= Members of the South Australian Legislative Council, 1975–1979 =

This is a list of members of the South Australian Legislative Council from 1975 to 1979.

Party: Seats held; 1975–1979 Council
Australian Labor Party: 10
Liberal Party of Australia: 9
Liberal Movement: 2

This period operated under transitional arrangements following the rearrangement of the Council from a restricted-franchise house with ten provinces each electing two members, to a 22-member house elected to staggered terms on an open franchise, proportional representation model. Due in part to a constitutional requirement that those elected at the 1973 election serve six-year terms, the next Council election was in 1979 even though the next Assembly election was held in 1977.

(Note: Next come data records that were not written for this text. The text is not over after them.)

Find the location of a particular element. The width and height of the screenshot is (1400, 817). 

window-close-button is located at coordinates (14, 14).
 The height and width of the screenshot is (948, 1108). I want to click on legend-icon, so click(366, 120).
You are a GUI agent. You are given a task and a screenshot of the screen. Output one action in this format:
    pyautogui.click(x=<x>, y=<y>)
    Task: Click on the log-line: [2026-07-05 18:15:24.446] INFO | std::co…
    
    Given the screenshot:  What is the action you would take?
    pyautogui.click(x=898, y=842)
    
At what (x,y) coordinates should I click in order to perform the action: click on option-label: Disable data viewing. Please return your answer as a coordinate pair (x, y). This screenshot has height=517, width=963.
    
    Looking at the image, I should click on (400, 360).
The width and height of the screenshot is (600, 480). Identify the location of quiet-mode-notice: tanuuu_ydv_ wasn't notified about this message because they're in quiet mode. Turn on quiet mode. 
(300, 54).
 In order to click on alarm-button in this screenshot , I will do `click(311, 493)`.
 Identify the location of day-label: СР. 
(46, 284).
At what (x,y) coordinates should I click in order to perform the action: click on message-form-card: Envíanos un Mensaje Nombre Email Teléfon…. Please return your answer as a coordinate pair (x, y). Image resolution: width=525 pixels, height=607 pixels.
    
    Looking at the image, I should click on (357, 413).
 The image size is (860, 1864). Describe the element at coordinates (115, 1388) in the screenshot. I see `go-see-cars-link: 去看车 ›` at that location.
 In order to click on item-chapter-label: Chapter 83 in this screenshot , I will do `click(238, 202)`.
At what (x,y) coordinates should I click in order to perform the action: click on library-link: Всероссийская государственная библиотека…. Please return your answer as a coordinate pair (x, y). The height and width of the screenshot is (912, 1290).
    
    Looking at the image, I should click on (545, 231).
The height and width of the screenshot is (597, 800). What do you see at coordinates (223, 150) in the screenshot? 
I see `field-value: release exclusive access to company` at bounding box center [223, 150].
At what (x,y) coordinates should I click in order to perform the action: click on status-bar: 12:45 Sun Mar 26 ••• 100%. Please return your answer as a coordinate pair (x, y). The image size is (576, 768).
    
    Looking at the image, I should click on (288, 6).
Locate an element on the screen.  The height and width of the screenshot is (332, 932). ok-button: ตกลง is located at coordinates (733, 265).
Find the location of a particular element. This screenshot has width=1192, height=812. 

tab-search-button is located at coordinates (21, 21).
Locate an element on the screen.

| Name | Party | Term expiry | Term of office |
|---|---|---|---|
| Don Banfield | Labor | 1979 | 1965–1979 |
| Frank Blevins | Labor | 1982 | 1975–1985 |
| John Burdett | Liberal | 1979 | 1973–1993 |
| Martin Cameron | LM/Liberal | 1982 | 1971–1990 |
| John Carnie | LM/Liberal | 1982 | 1975–1982 |
| Tom Casey | Labor | 1979 | 1970–1979 |
| Brian Chatterton | Labor | 1979 | 1973–1987 |
| Jessie Cooper | Liberal | 1979 | 1959–1979 |
| Dr John Cornwall | Labor | 1982 | 1975–1989 |
| Cecil Creedon | Labor | 1979 | 1973–1985 |
| Boyd Dawkins | Liberal | 1982 | 1962–1982 |
| Ren DeGaris | Liberal | 1979 | 1962–1985 |
| Jim Dunford | Labor | 1982 | 1975–1982 |
| Norm Foster | Labor | 1982 | 1975–1982 |
| Richard Geddes | Liberal | 1979 | 1965–1979 |
| Trevor Griffin ^{[1]} | Liberal | 1979 | 1978–2002 |
| Murray Hill | Liberal | 1982 | 1965–1988 |
| Don Laidlaw | Liberal | 1982 | 1975–1982 |
| Anne Levy | Labor | 1982 | 1975–1997 |
| Frank Potter ^{[1]} | Liberal | 1979 | 1959–1978 |
| Chris Sumner | Labor | 1982 | 1975–1994 |
| Arthur Whyte | Liberal | 1979 | 1966–1985 |

 Liberal MLC Frank Potter died on 26 February 1978. Trevor Griffin was appointed to the resulting casual vacancy on 7 March 1978.